I suspect that the reasons they didn't stay the enforcement of their ruling a few months ago were (1) they wanted it to influence the outcome of the vote and (2) even if the vote was "Yes" on prop 8, they could then say the vote is contrary some newly created constitutional right that requires a two-thirds majority vote.
We'll probably see some contorted ruling in a few months.
This is Cut and Paste from an article in Salon and the whole article is worth reading:
http://www.salon.com/opinion/greenwald/2008/05/22/wittes/That a law invalidated by a court is supported by a large majority
is not an argument supporting the conclusion that the court's decision was wrong. Central to our system of government is the premise that there are laws which even the largest majorities are prohibited from enacting because such laws violate the constitutional rights of minorities. Thus, the percentage of people who support the law in question, and how lengthy and painstaking the process was that led to the law's enactment, is totally irrelevant in assessing the propriety of a court decision striking down that law on constitutional grounds.
Contrary to Wittes' extremely confused argument, a court striking down a law supported by large majorities is not antithetical to our system of government. Such a judicial act is
central to our system of government. That's because, strictly speaking, the U.S. is not a "democracy" as much as it a "constitutional republic," precisely because constitutional guarantees trump democratic majorities. This is all just seventh-grade civics, something that the Brookings scholar and those condemning the California court's decision on similar grounds seem to have forgotten.
The duty -- the central obligation -- of judges faithfully applying the law and fulfilling their core duties is to strike down laws that violate the Constitution,
without regard to what percentage of the population supports that law, and without regard to whether it would be "better" in some political sense if democratic majorities some day got around to changing their minds about it. It's perfectly appropriate for, say, marriage equality advocates or political candidates to take into account whether it would be preferable, in some political or strategic sense, to achieve gay marriage incrementally or legislatively, only once there is majority support for it. But that is a completely inappropriate factor for a judge to consider, because the judge's
sole consideration is whether the law is consistent with Constitutional protections.
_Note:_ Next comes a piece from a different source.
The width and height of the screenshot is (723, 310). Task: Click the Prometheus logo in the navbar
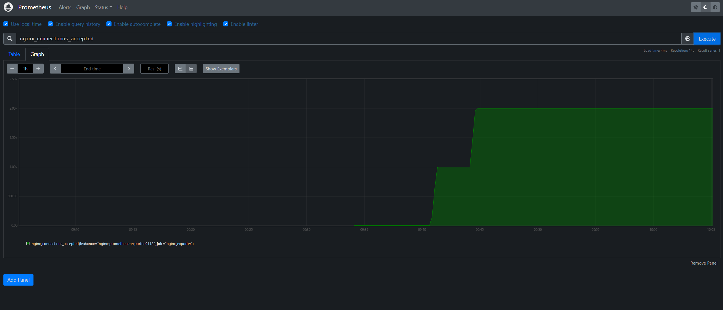(8, 7)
Alexander Hamilton, in defining the core function of federal judges in Federalist 78, explained this as clearly as it could be explained (though apparently not clearly enough for Wittes):
wherever a particular statute contravenes the Constitution, it will be the duty of the judicial tribunals to adhere to the latter and disregard the former.
When -- to use Hamilton's formulation -- judges "disregard" a "particular statute" in favor of constitutional guarantees, they aren't undermining our system of government. They're upholding it. The principal purpose of the Constitution is to prohibit the enactment of rights-abridging laws which, by definition (given that they are being democratically enacted), are
supported by majorities. Anyone who argues that a court is acting improperly solely by virtue of the fact that it is striking down a popular law is someone who doesn't believe in the American system of government created by the Founders.